Malcolm Bruce (son of Jack), Kofi Baker (son of Ginger) and Will Johns (nephew of Eric Clapton) — all of whom have their own careers in blues and jazz — joined forces last night to recreate the magic of the British power trio.

But make no mistake; The Music Of Cream were not trying to emulate their free-spirited forefathers. There were no tie-dye shirts or fringed jackets (except for in the nostalgic grey-haired crowd), and there were more awkward silences than gloating banter between songs (we wanted to hear more about what it was like growing up with rock gods for dads!), proving that this was purely about celebrating the legendary music.

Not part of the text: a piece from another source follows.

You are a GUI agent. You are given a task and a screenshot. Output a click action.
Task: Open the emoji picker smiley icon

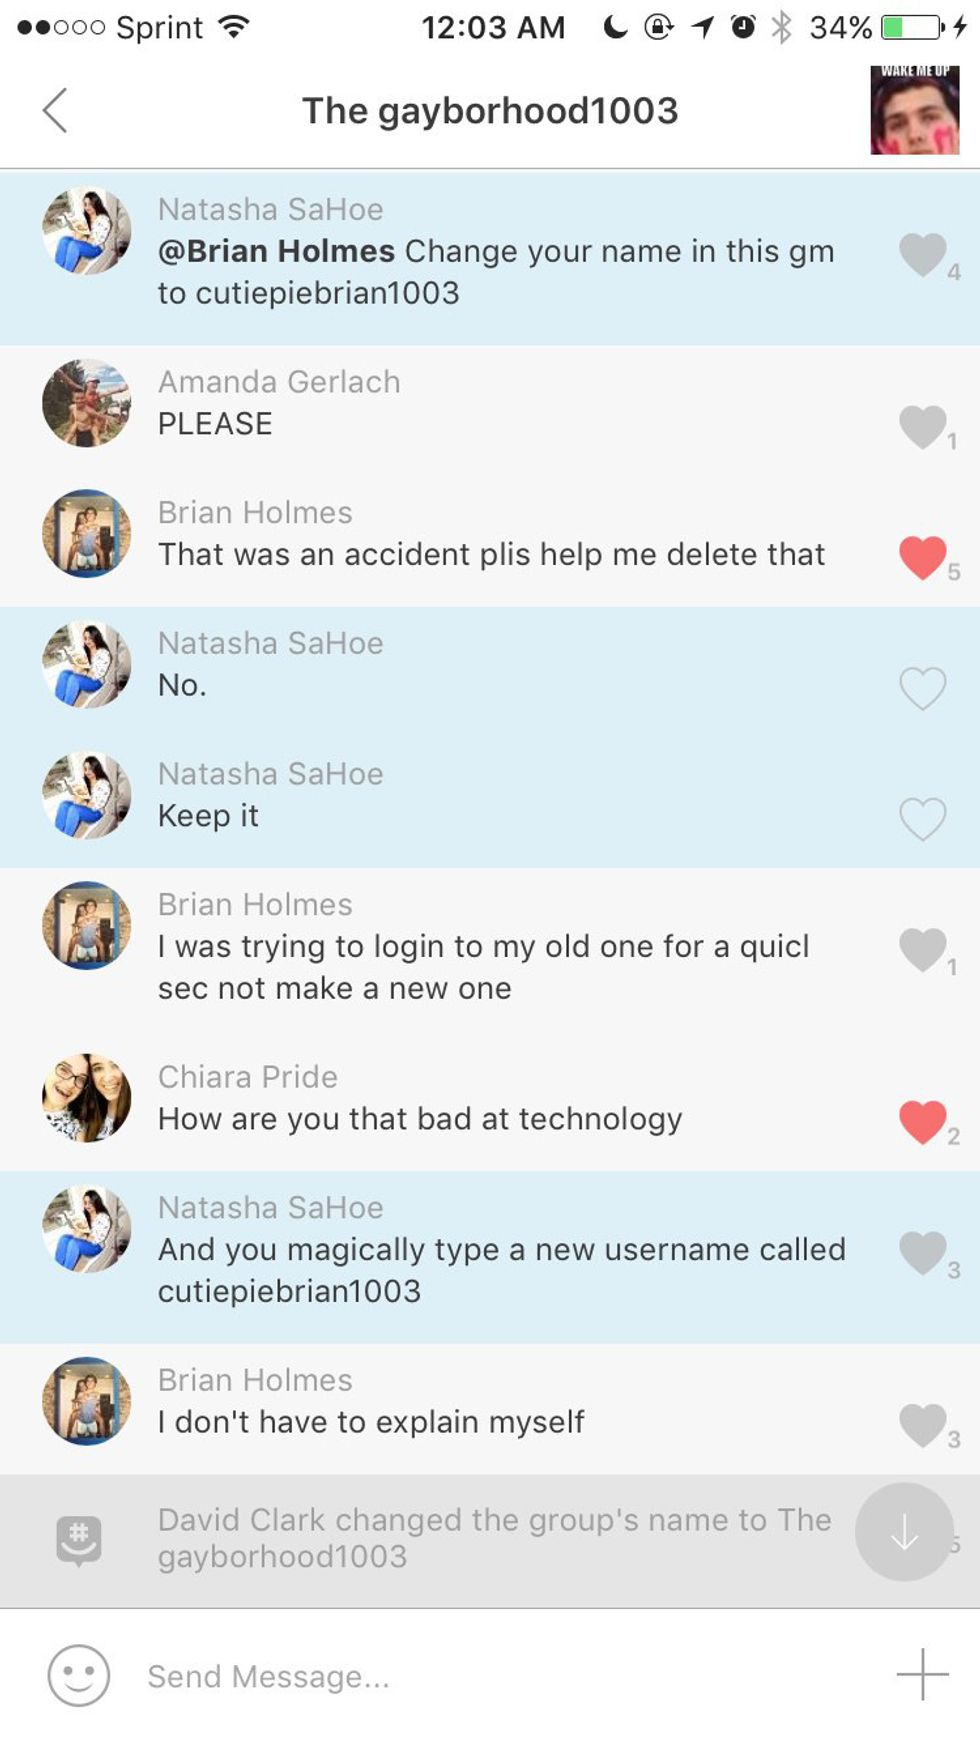(78, 1675)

Helping them pay tribute to Cream's four-album rock reign was very special guest vocalist Glenn Hughes of Deep Purple, and masterful American blues guitarist Robben Ford. Together they shook the State Theatre with electrifying covers of timeless classics like Crossroads, White Room, Badge, Strange Brew, and of course, Sunshine Of Your Love.

Special props must go to Glenn Hughes aka the proclaimed "Voice of Rock". His high-powered stage presence, rock'n'roll star get-up and inimitable vocals were a real highlight of the show, as were his memories of Cream and praise for Malcolm, Kofi and Will for coming together. "Don't go!" the crowd would wail each time he exited the stage for intervals.

All musicians got their time in the spotlight however, taking turns on lead vocals for various tracks, jamming and taking the audience on an instrumental odyssey. Kofi Baker would make his father proud, busting out an impressive ten-minute drum solo that raised the roof.

It's hard to believe that it's been 50 years since Cream's explosive debut, but this glorified tribute band sure did them justice and made fans feel the fire and the freedom of 1967.